The rover’s computer uses the BAE RAD750 radiation-hardened single board computer. The computer contains 128 Megabytes of volatile DRAM, and is run at 133 MHz. The flight software is able to access 4 gigabytes of NAND non-volatile memory on a separate card.
Also travelling with Perseverance as a part of Mars 2020 is the Mars helicopter experiment, named Ingenuity. A solar-powered helicopter drone with a mass of 1.8 kilograms (4.0 lb), it will be tested for flight stability and for its potential to scout the best driving route for the rover over a planned 30-day period. Other than cameras, it carries no scientific instruments.
A United Launch Alliance Atlas V 541 rocket will launch NASA’s Perseverance rover to Mars.

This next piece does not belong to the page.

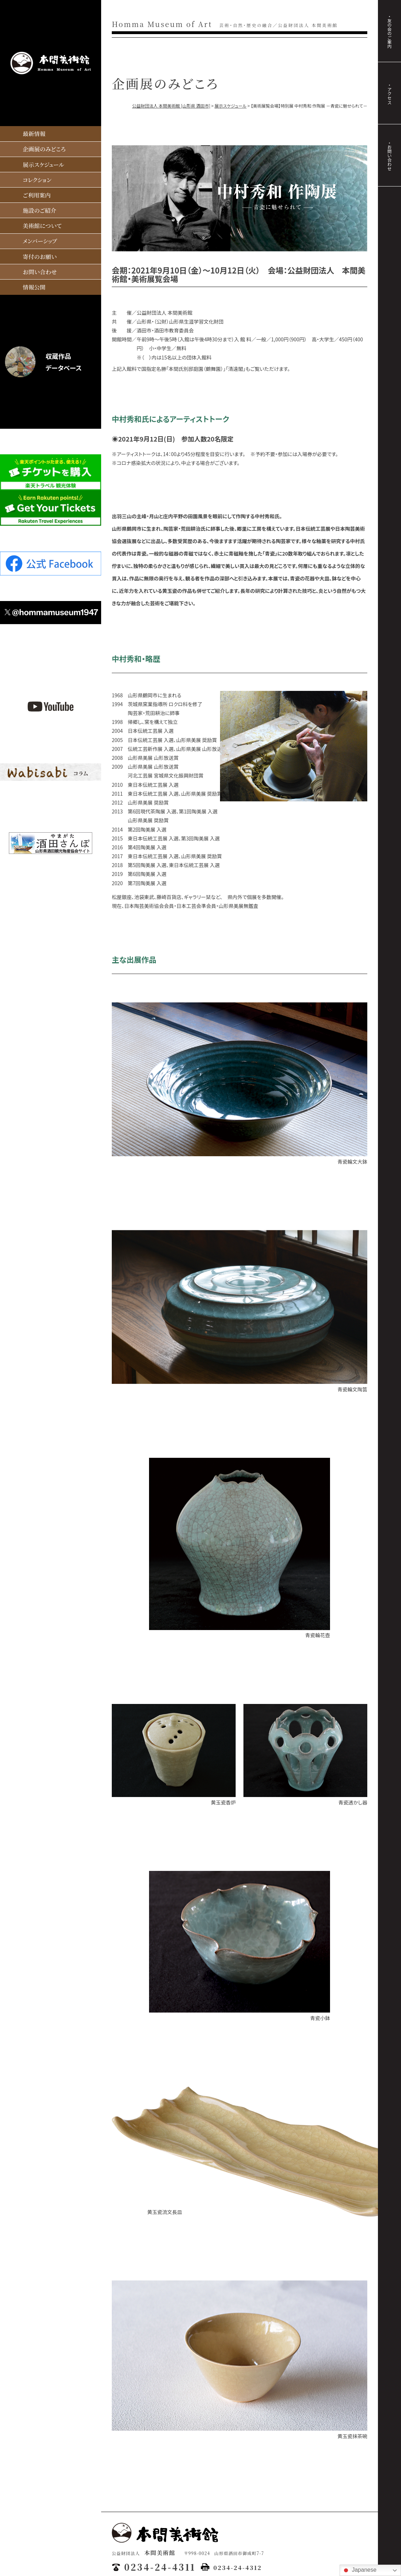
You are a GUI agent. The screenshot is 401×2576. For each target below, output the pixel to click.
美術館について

The spacecraft will explore the Jezero Crater to study the planet’s habitability, seek signs of past microbial life, collect and store samples of selected rock and soil and prepare for future human missions. The rover also carries the Ingenuity helicopter, a technology demonstration to prove that powered flight can be achieved at Mars.
In February 2020, NASA’s Perseverance Rover began its long journey to Mars by first traveling across the United States. The rover was built at NASA’s Jet Propulsion Laboratory in Southern California and then carefully packed and flown to NASA’s Kennedy Space Center in Cape Canaveral, Florida. There, engineers integrated the rover with the spacecraft that carries it to Mars, and the Atlas V rocket chosen to send it on its way.